089:34:31 Mission Control: That's affirmative. You're the best ones to know.
Instructions continued from there, and Apollo 8 eventually finished its triumphant mission and returned to Earth on December 27, splashing down in the Pacific Ocean south of Hawaii. The crew of Apollo 8 was then named Time magazine’s 1968 Men of the Year, and they were celebrated at the 1969 Super Bowl.
Now, why would Lovell have bothered to say such a thing about the Great Elf in the critical moment? Why the information about Santa? What had he seen? What moved him?
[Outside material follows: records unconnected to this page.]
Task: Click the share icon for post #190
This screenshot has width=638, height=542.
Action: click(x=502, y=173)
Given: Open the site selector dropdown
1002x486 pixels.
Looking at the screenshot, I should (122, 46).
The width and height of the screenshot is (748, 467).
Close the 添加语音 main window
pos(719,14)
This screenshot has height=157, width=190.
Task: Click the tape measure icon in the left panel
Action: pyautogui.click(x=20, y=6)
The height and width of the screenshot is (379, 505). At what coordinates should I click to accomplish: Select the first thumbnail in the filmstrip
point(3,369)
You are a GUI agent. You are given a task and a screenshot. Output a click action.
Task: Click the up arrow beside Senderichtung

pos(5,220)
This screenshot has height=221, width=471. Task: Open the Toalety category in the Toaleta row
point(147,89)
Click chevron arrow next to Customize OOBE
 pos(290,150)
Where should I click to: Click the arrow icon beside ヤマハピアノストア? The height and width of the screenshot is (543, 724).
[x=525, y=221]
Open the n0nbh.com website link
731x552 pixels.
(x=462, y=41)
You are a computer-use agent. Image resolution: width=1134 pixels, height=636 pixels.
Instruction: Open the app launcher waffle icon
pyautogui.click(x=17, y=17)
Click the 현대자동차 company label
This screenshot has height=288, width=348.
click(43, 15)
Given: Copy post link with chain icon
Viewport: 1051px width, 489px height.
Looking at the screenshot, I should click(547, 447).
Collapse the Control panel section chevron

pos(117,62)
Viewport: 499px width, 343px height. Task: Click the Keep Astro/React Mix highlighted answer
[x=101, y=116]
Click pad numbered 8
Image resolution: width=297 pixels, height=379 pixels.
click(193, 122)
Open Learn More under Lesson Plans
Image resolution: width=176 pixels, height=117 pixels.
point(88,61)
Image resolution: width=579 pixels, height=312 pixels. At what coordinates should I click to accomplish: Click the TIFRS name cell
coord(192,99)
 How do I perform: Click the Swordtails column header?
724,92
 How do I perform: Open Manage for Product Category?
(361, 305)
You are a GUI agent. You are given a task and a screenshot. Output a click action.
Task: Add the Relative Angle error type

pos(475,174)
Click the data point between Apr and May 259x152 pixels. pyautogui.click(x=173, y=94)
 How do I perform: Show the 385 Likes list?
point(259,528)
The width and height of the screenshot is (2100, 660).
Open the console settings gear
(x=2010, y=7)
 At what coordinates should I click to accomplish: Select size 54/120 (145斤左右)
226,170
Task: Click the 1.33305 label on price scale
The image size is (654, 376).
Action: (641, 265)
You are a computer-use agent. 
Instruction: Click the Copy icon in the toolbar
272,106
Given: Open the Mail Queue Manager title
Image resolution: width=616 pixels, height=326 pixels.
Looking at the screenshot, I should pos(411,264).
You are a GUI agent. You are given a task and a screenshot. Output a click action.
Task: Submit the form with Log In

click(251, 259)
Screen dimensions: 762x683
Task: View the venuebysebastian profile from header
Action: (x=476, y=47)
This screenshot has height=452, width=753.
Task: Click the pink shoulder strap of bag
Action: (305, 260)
In the years since, there have of course been conspiracy theories about UFOs or other alien presences in the space between Earth and the moon. Lovell has been doubted, even scoffed at for his Santa comment. But the astronaut, a Captain in the U.S. Navy and a man of great probity, seemed so businesslike and certain and on-the-record. And today, he sticks by his observation . . . .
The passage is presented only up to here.